Security Analytics and Reporting
A Fortune 50 financial institution had a legacy pipeline that aggregated batched data onto a secured Hadoop cluster to create daily aggregates and reports. While it performed multiple transformations which created new datasets, the organization faced multiple issues:
• The data pipeline was inefficient, taking up to six hours to run and requiring manual intervention almost daily
• Reports were misaligned with day boundaries
• Any points of failure required reconfiguring and restarting the pipeline, which was time consuming and frustrating
• Major setup and development time was needed to add new sources
• The team was unable to test and validate the pipeline prior to deployment, so testing was conducted directly on the production cluster - a poor use of resources
Using CDAP, the organization’s data development team created independent, parallel pipelines that moved the data from SQL into Time Partitioned Datasets. Transformations were then performed in-flight with the ability to handle error records. After completing the initial transfers, another pipeline combined the data into a single Time Partitioned Dataset and fed it into an aggregation and reporting pipeline.
Benefits of Cask Solution
- In-house Java developers with limited knowledge of Hadoop built and ran the complex pipelines at scale within two weeks after only four hours of training.

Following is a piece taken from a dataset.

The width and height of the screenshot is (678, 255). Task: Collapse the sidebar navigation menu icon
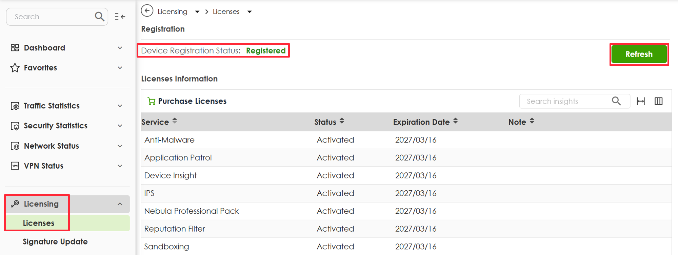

- The new data pipeline took approximately two hours – compared to 6 hours before – to run without any manual intervention.
- Transforms were performed in-flight with the ability to handle error records.
- The visual interface enabled the team to develop, test, debug, deploy, run, automate and view pipelines during operations.
- The development experience was improved by reducing unnecessary cluster utilization.
- Tracking tools made it easy to rerun the process from any point of failure.
- The new process reduced system complexity, which simplified pipeline management.